A study of the evolution of venous sinuses drainage in hominids brought arguments suggesting that selection for bipedalism determined epigenetic adaptations, such as a large OS-MS path and available emissary veins, but after bipedalism became established these adaptations relaxed [5]. It is interesting to consider also the ontogenesis of the OS. It is not been developed yet in 3-month-old foetuses [6]. A couple of months later, the TS is enlarged and reaches the torcular but the SiS is underdeveloped; drainage is ensured by OS channels connected with the MS and the jugular sinus [6]. The OS regresses only after birth [6] when a shift from a fatal to a postnatal type of circulation occurs [11]. Therefore, an OS-to--IJV anatomical path of drainage could be regarded as a persistent foetal morphology. Interestingly, a dissection study in 33 neonatal cadavers found no hypoplastic or aplastic sinuses, all the specimens had OS, and no bilateral drainage of the OSs via MSs was found [9]. When the OS drains into the SiS, and not into the jugular bulb, is termed “oblique OS” [15]. Such previously reported rare morphologies [6, 14], including the present case, are presented in Figure 4.

Radoi%204.tif
Figure 4. Different morphologies of the venous sinuses of the posterior fossa are compared to the complete prenatal one (A); B. Rudimentary OS, absent MSs; C. The OS drains unilaterally into the IJV bulb by a unilateral MS; D. The OS drains bilaterally through MSs into the IJVs but one of the SiSs is hypoplastic/aplastic and that drainage is compensated through an EV; E. The OS drains unilaterally through a MS into the SiS, and not the jugular bulb (oblique OS); F (present case). The OS drains bilaterally into the IJVs, aplastic and hypoplastic TSs are compensated with bilateral EVs; TS — transverse sinus; SiS — sigmoid sinus; OS — occipital sinus; MS — marginal sinus; EV — emissary vein; IJV — internal jugular vein.

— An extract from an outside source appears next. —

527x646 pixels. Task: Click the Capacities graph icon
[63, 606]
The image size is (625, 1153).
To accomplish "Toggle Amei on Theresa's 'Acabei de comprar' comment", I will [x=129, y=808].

Seemingly, the OS-MS pathway, as well as condylar emissary veins, are of use to compensate dysplastic TSs. Bergman’s Encyclopedia of Human Anatomic Variation [1] quotes the report of Hamnett et al. [7] who found the bilateral absence of the TS (hypoplasia with contralateral aplasia), the OS providing the only drainage pathway for the SSS and the StS to the MSs and the jugular bulbs. That variant mostly corresponds to ours, the difference being that in the case reported here the SiSs also drained through condylar veins.

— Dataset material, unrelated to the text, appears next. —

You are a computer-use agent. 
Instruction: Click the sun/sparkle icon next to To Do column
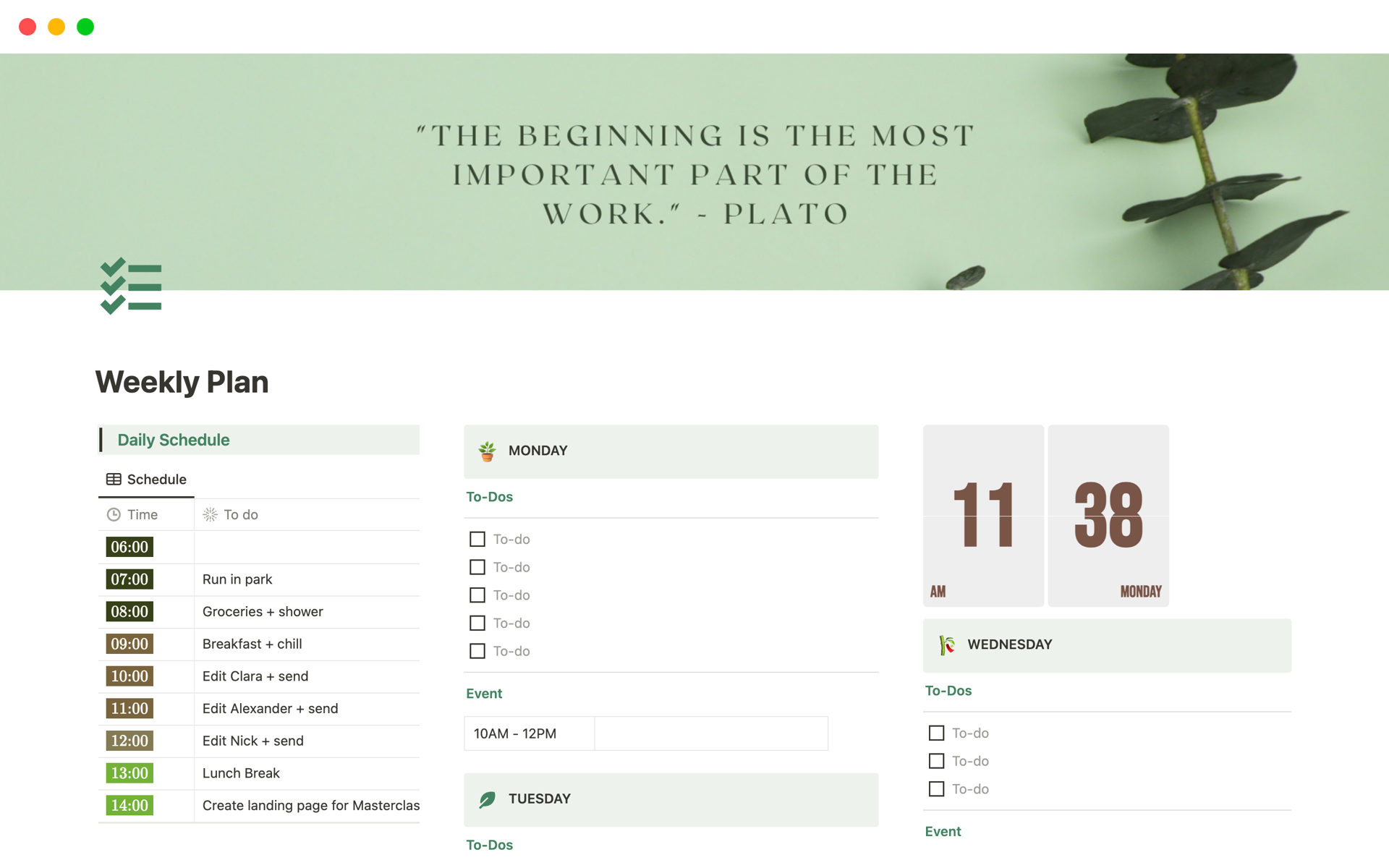pyautogui.click(x=208, y=515)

Dora and Zileli [4] documented different combined variants, such as bilateral hypoplastic lateral sinuses, but with OS absent, or hypoplastic lateral sinus with OS present, but without MSs. None of the variants documented by these authors fits with the presently reported one.

A drainage pathway via the OS and MS with aplastic/hypoplastic TSs, such as in this case, stands as a unique possibility of emptying the confluent of sinuses. Therefore, surgical transection of the OS and/or MS would determine major perturbations in the venous drainage of the brain. The emissary veins could not compensate the resulted deficit because they are inserted into a variant of SiS unfilled from the confluent of sinuses.

Previously, in 1881, Knott [8] documented anatomical variants of the venous sinuses and discussed that both lateral sinuses, thus the TS continued as SiS, could be hypoplastic, the blood being drained via the OS and the MS. In the case reported here a TS was aplastic, and not hypoplastic.

The venous pattern of drainage is important in understanding the pathophysiology and risks associated with dural arteriovenous fistulas [10].